Factor $x^8-x$ in $\Bbb Z[x]$ and in $\Bbb Z_2[x]$

Question

Factor $x^8-x$ in $\Bbb Z[x]$ and in $\Bbb Z_2[x]$

Here what I get is $x^8-x=x(x^7-1)=x(x-1)(1+x+x^2+\cdots+x^6)$ now what next? Help in both the cases in $\Bbb Z[x]$ and in $\Bbb Z_2[x]$

Edit: I think $(1+x+x^2+\cdots+x^6)$ is cyclotomic polynomial for $p=7$ so it is irred over $\Bbb Z$. Now the problem remains for $\Bbb Z_2[x]$

Answer 1

After my edit I finally got the answer it was under my nose the polynomial $1+\cdots +x^6$ does not have zeros at $0$ and $1$ so it can't be factored as a multiple of a one degree polynomial and one other as a whole.

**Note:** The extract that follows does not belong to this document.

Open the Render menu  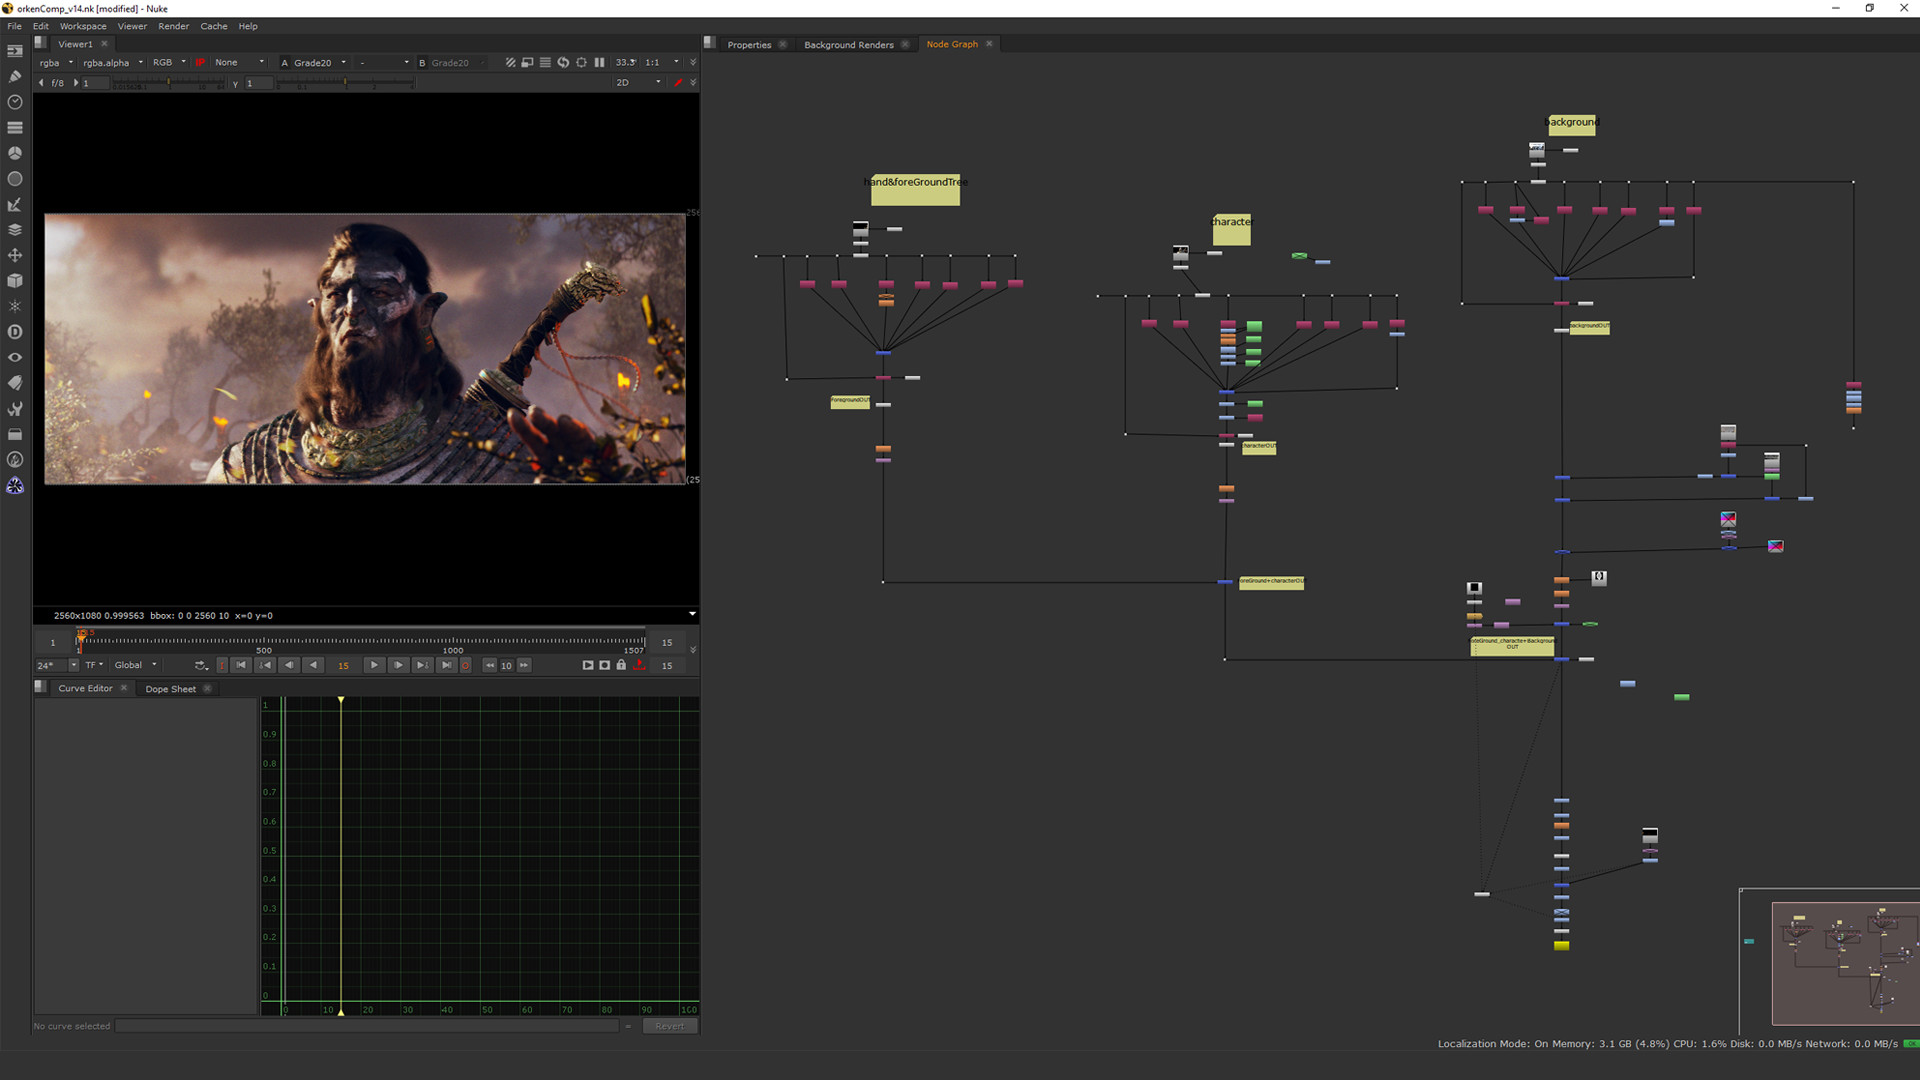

Edit: But as Lubin mentioned in the comment $1+\cdots +x^6=(1+x+x^3)(1+x^2+x^3)$

Answer 2

To answer a question of yours in the comments, here’s how I thought in factoring $(x^7-1)/(x-1)$ over $\Bbb F_2$:

You’re still talking about the six primitive seventh roots of unity here. But what is the smallest field containing $\Bbb F_2$ that also has seventh roots of unity? That is $\Bbb F_8$, the cubic extension of $\Bbb F_2$. So each of those roots must belong to an irreducible cubic polynomial over $\Bbb F_2$. I happened to know that there are only two irreducible $\Bbb F_2$-cubics, namely $x^3+x^2+1$ and $x^3+x+1$. Our sextic had to be the product of these two.